◆ **EXTRACT PROVIDED**
Biochemical as well as demographic evidence substantiates the theory that sickle-cell anemia imparts resistance to malaria. The relationship between malaria and sickle cell anemia, therefore, needs to be studied in detail.
Resistance vs Tolerance: An unconventional approach to understand the path of disease recovery
Human body produces two basic types of immune responses:
- Resistance; the well-understood, traditional part of the immune response which covers the study of the body’s response to pathogen.
- Tolerance; the less-studied part which includes the mechanism of curbing/repairing the damage caused by pathogen or by resistance mechanism.
The Atlantic states that as per the research published in the last few years, tolerance may be a crucial factor in determining whether individuals will survive infections such as malaria, cholera, and sepsis.
Therefore, by better understanding the tolerance mechanisms, new ways can be figured out to enhance them and also open unexpected avenues for drug development.
The researchers have envisioned the journey from infection to illness to recovery as a loop.
Observing the loop model above, one can clearly understand that “Getting better isn’t just the reverse of getting sick.”
What causes Malaria?
The infected mosquito bites the person and transfers the malarial parasite into his bloodstream that keeps multiplying inside the cell, hidden from the immune system. The parasite ultimately ruptures its own cellular refuge and, in the process, releases toxins which damage the surrounding tissue. Primary infection occurs in the host’s liver followed by the RBCs.
Recovery from malaria comprises not only battling with the parasite but also to repair the damage caused by the parasite itself, as well as by the immune system’s attack on it.
To create a malaria-specific loop, it was required to track and measure several factors like the number of parasites and different immune cells that influenced the mice’s immune response. These variables, when plotted on a graph, resembled the above recovery loop. The plot of number of red blood cells against the number of immature red blood cells revealed that animals had a loop that took them from health to illness and back to health.

◆ **SUPPLIED ENTRIES**
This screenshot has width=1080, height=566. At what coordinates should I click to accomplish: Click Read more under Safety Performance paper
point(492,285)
--
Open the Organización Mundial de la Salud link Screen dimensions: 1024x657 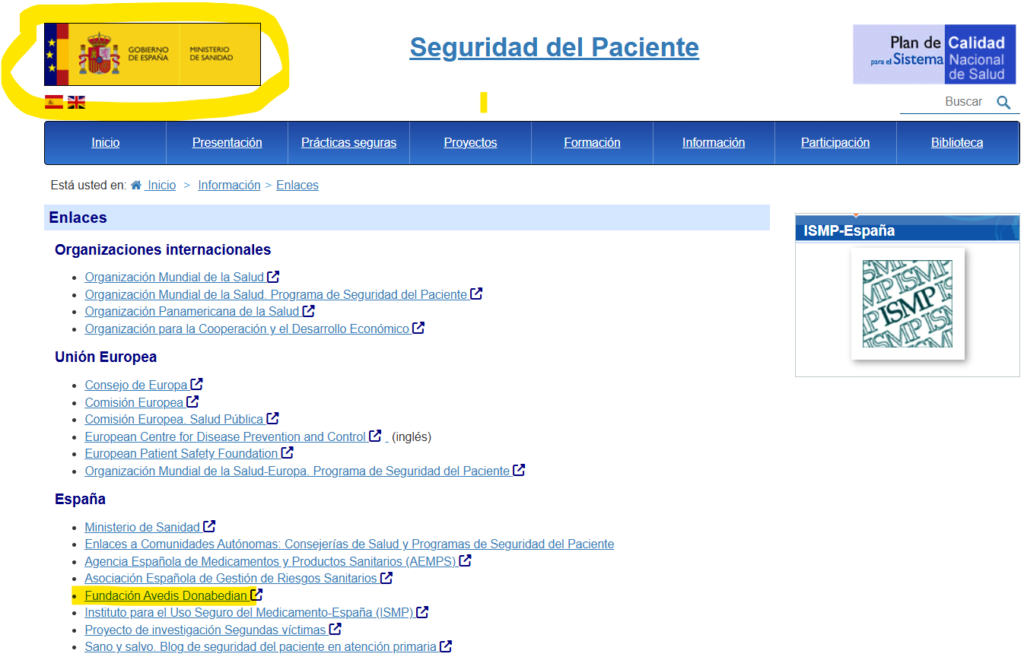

◆ **EXERCISE REQUIREMENTS**
In the text on malaria and immune tolerance, can you reproduce word for word the portion that begins at the words "The Atlantic states" and stops after "cholera, and sepsis."?

◆ **ANSWER TO THE PROBLEM**
The Atlantic states that as per the research published in the last few years, tolerance may be a crucial factor in determining whether individuals will survive infections such as malaria, cholera, and sepsis.